Piątek, trening Interu. Dochodzi do sprzeczki między Cassano a trenerem Andreą Stramaccionim, wymiana zdań trwa w drodze do szatni, prawie kończy się bójką, obu panów muszą rozdzielać Dejan Stanković i Ivan Cordoba. Cassano nie zagra w niedzielnym meczu z Catanią, podobno Stramaccioni zdecydował o tym już wcześniej, bo chce mu dać szansę w pierwszym spotkaniu 1/8 finału Ligi Europy z Tottenhamem (czwartek).

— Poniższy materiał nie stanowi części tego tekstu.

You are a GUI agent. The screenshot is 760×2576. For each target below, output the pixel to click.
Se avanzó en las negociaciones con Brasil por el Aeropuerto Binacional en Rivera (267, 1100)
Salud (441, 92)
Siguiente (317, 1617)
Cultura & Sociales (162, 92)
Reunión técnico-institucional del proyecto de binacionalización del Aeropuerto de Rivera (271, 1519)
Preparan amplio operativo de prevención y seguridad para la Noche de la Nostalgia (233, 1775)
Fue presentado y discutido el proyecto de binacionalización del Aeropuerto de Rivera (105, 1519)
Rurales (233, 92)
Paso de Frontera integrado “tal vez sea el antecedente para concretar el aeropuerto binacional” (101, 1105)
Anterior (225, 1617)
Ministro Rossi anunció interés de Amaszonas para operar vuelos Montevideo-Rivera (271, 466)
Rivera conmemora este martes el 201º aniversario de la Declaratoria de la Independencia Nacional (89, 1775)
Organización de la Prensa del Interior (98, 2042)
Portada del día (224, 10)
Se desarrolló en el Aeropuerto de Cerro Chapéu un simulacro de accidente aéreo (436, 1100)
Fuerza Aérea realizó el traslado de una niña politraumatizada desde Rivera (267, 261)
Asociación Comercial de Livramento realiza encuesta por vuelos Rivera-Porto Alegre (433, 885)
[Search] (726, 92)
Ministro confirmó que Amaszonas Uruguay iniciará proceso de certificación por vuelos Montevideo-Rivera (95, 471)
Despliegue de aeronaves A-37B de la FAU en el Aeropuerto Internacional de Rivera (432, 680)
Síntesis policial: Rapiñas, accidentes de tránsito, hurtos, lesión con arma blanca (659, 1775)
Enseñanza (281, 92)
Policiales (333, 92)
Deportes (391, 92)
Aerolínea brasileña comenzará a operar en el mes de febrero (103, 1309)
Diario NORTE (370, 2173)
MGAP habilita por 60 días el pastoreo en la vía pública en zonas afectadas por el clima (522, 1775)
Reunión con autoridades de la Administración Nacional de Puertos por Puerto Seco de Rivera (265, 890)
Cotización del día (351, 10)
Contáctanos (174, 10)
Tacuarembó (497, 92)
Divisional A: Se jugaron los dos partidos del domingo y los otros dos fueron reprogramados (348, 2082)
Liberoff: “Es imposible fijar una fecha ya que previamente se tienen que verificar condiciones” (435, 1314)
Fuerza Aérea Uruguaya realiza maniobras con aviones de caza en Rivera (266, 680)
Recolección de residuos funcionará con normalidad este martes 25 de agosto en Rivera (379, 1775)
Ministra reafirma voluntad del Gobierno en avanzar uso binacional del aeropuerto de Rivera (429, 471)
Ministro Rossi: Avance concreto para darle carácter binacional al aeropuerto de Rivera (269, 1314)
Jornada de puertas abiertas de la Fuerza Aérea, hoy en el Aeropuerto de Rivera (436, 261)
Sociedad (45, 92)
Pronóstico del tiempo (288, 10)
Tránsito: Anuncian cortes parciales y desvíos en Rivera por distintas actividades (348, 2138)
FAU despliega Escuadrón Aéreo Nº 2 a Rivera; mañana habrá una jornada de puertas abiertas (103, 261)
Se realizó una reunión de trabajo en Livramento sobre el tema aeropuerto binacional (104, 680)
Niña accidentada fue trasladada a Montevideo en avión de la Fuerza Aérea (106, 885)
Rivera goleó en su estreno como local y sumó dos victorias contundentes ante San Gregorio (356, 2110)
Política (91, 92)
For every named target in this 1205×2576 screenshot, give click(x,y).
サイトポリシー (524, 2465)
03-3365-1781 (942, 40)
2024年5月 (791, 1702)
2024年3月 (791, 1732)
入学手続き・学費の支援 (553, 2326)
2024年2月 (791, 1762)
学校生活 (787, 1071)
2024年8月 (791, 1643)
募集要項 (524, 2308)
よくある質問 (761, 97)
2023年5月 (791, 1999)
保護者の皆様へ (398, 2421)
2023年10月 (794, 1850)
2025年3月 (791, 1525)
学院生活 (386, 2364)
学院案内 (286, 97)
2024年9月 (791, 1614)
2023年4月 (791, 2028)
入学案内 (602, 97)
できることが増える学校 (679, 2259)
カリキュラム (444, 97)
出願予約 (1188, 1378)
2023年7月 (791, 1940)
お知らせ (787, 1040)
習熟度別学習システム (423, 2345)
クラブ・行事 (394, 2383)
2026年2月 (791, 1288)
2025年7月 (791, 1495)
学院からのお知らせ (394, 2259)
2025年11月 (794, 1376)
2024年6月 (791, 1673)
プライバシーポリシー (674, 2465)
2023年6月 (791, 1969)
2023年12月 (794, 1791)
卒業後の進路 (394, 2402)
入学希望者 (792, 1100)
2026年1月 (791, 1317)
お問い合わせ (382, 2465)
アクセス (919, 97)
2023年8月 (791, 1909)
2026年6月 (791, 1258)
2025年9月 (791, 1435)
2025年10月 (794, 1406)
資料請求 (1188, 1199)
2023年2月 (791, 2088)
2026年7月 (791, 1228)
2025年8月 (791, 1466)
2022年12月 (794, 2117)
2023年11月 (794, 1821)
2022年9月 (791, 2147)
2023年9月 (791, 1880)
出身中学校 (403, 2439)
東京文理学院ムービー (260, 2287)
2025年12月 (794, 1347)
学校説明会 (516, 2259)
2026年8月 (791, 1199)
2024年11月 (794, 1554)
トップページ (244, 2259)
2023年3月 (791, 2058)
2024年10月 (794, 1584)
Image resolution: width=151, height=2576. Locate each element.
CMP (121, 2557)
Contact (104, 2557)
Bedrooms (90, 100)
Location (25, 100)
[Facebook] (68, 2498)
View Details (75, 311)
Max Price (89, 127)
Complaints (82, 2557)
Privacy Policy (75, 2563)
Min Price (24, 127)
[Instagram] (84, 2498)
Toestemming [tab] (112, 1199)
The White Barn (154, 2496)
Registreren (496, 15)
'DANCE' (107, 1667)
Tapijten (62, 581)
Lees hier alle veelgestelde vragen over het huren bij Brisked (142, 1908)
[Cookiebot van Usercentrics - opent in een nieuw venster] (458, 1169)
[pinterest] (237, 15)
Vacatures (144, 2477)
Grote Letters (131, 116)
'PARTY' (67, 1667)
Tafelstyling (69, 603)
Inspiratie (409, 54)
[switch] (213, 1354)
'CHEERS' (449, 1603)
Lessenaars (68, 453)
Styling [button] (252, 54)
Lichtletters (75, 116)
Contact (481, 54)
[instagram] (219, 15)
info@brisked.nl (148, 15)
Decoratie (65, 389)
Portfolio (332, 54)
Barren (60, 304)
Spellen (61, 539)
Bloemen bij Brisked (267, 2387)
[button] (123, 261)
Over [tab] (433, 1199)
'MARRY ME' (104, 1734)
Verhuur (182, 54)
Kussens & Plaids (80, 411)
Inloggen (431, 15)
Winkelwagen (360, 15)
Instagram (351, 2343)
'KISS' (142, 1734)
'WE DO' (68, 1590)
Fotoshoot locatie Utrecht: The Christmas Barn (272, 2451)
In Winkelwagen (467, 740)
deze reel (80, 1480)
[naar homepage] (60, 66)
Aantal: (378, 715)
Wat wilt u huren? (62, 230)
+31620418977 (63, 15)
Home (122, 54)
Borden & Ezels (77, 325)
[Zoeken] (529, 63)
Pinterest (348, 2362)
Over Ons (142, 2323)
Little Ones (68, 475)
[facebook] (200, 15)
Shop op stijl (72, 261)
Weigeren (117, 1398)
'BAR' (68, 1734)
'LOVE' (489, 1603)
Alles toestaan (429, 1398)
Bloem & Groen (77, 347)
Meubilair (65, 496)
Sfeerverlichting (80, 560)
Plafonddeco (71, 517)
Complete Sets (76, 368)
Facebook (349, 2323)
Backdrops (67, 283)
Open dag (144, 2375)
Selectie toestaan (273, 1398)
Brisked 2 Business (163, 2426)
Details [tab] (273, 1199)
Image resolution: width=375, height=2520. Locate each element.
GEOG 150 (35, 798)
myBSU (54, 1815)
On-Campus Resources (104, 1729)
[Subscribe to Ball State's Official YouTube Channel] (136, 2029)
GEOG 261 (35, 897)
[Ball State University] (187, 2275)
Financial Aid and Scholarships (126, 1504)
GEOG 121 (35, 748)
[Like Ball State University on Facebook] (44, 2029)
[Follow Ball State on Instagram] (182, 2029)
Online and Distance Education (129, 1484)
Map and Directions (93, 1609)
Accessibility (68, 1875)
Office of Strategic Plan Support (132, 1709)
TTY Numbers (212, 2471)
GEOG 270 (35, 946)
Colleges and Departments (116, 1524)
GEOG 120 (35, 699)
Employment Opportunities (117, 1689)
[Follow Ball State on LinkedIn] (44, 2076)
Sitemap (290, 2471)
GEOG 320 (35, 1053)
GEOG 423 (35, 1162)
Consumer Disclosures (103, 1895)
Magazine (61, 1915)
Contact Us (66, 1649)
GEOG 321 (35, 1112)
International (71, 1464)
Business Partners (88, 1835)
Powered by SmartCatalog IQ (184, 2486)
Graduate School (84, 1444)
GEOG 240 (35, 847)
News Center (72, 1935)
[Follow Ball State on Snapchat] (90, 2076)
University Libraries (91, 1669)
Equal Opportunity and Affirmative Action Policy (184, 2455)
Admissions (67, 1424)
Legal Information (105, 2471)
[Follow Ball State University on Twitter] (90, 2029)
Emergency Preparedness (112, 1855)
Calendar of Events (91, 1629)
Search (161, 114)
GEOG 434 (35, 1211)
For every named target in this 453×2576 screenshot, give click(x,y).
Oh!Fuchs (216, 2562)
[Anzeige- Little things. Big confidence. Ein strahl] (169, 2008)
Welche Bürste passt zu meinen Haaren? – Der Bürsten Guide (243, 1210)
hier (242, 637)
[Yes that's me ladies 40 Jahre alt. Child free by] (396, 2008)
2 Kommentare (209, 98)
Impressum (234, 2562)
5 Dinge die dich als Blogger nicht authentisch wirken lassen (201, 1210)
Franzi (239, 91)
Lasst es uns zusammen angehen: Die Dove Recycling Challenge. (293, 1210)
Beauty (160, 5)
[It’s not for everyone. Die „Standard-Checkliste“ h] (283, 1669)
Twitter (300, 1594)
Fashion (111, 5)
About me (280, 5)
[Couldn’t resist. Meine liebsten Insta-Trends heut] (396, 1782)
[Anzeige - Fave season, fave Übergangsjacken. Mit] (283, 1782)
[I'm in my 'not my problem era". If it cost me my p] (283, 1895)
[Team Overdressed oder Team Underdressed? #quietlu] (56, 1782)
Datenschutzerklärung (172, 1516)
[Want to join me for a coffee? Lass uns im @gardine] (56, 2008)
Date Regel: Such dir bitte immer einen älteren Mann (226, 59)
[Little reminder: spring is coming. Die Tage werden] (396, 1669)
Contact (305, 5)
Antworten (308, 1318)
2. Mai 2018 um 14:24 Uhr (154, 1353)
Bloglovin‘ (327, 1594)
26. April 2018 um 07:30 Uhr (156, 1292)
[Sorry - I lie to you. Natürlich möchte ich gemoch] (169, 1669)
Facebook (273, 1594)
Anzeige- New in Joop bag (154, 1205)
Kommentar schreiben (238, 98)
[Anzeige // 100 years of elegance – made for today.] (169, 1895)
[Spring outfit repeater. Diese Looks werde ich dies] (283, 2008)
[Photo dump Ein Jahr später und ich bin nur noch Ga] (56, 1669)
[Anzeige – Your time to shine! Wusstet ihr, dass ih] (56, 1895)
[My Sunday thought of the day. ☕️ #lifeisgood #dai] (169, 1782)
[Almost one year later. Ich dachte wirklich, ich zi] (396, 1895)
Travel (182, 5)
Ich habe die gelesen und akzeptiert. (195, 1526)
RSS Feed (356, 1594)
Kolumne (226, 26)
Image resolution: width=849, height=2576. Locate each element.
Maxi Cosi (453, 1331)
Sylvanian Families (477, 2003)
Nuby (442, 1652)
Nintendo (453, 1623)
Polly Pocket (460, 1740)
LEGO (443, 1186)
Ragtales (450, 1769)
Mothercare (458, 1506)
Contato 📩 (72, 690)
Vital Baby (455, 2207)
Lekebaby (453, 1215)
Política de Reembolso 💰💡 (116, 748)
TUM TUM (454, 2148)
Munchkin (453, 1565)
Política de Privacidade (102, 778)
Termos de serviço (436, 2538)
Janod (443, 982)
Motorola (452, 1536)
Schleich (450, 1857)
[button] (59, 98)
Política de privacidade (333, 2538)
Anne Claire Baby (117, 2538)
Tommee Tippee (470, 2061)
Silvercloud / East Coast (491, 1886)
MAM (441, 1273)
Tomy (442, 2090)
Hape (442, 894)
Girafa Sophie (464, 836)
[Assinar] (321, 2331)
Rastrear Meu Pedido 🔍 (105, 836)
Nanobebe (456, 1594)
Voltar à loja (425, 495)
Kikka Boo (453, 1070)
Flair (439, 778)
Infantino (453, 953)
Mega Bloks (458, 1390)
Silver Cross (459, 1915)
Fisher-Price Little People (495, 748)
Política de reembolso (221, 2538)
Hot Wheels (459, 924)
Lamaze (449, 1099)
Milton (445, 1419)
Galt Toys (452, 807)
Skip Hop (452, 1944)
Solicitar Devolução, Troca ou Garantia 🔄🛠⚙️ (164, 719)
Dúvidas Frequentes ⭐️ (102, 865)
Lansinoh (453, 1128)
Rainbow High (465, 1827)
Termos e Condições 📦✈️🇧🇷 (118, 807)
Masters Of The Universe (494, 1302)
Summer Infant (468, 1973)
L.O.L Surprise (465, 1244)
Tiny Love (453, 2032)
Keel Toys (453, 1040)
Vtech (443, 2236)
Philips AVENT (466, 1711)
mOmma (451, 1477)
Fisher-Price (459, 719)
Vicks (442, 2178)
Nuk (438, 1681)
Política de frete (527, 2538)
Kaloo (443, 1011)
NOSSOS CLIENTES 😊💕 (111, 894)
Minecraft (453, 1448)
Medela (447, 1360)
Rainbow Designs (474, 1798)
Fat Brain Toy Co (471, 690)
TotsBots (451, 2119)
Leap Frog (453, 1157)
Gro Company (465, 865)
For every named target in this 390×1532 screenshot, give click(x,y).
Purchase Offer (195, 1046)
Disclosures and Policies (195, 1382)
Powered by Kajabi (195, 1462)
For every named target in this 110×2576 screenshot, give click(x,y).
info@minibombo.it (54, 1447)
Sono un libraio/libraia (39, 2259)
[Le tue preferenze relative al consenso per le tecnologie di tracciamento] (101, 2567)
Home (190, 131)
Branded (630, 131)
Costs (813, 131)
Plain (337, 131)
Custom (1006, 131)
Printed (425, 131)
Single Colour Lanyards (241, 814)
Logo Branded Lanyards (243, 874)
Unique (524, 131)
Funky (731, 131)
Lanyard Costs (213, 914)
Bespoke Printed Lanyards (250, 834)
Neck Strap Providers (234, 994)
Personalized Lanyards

– Denerwuje mnie, że ta sprawa wyszła na jaw, powinna pozostać za zamkniętymi drzwiami. Szatnia jest święta. Ktokolwiek o tym opowiedział, nie chce dobrych wyników Interu – mówi trener. Klub ukarał piłkarza finansowo, kłopoty Cassano sprawiał już wcześniej. W meczu z Pescarą nie spodobało mu się, że został zdjęty z boiska, innym razem pokłócił się z Fredym Guarinem o to, kto ma wykonywać rzut wolny.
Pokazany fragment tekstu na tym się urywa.